Azerbaijan–Malaysia relations

Diplomatic mission
- Embassy of Azerbaijan, Kuala Lumpur: Embassy of Malaysia, Baku

= Azerbaijan–Malaysia relations =

Azerbaijan–Malaysia relations are the bilateral relations between Azerbaijan and Malaysia. Azerbaijan has an embassy in Kuala Lumpur, while Malaysia has an embassy in Baku. Both countries are members of the Group of 77 and Non-Aligned Movement.

== History ==

Malaysia recognized the independence of the Republic of Azerbaijan on 31 December 1991, shortly after Azerbaijan declared its independence from the Soviet Union. The formal establishment of full diplomatic relations between the two countries occurred on 5 April 1993.
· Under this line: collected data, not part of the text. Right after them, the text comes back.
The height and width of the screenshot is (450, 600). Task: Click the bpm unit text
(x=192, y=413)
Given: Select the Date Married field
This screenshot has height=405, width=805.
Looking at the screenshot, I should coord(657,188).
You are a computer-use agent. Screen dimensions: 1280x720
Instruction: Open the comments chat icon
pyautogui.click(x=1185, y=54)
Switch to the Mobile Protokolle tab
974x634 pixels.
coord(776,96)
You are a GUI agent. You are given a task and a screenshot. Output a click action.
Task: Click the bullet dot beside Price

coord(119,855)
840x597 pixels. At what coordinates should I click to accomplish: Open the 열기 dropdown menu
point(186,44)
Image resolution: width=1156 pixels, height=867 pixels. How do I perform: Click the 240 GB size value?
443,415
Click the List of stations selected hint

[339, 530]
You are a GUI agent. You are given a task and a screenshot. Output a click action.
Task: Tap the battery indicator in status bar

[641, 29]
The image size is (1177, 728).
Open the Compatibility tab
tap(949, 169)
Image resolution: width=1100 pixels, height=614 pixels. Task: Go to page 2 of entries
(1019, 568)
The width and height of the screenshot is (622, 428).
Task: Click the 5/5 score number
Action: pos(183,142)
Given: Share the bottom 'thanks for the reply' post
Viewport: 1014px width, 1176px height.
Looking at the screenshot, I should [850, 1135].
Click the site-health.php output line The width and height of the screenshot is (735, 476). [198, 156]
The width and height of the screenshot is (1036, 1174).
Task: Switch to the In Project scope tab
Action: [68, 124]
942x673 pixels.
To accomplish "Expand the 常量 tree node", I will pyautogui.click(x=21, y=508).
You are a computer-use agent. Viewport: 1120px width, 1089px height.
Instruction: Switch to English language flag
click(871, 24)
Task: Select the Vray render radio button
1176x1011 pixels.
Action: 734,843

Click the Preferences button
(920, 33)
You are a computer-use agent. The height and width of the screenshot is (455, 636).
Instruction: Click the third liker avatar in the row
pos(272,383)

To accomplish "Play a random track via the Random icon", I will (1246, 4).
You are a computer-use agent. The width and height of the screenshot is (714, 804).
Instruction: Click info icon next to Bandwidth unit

Since establishing diplomatic relations, Malaysia and Azerbaijan have engaged in various activities to strengthen their ties. Both countries have exchanged high-level visits and collaborated on international and regional issues. Azerbaijan opened its embassy in Kuala Lumpur in June 2007, while Malaysia established its embassy in Baku on 1 April 2014.

== Cultural relations ==
Both countries have organized cultural events and student exchange programs to promote mutual understanding. Cooperation in higher education, such as joint training and research, has been encouraged, with the Azerbaijani ambassador in 2023 acknowledging good political ties while emphasizing strengthening of economic relations.

== Economic relations ==
In 2012, bilateral trade amounted to approximately US$400 million, about 93% of which is exports from Azerbaijan to Malaysia. Malaysian exports to Azerbaijan include petrochemical products, fuel, and palm oil, while Azerbaijan overwhelmingly exports crude oil. In the same year, approximately 290 Malaysians went on business travel to Azerbaijan. Malaysia-based cargo airline MASkargo's main transit hup is Heydar Aliyev International Airport in Baku.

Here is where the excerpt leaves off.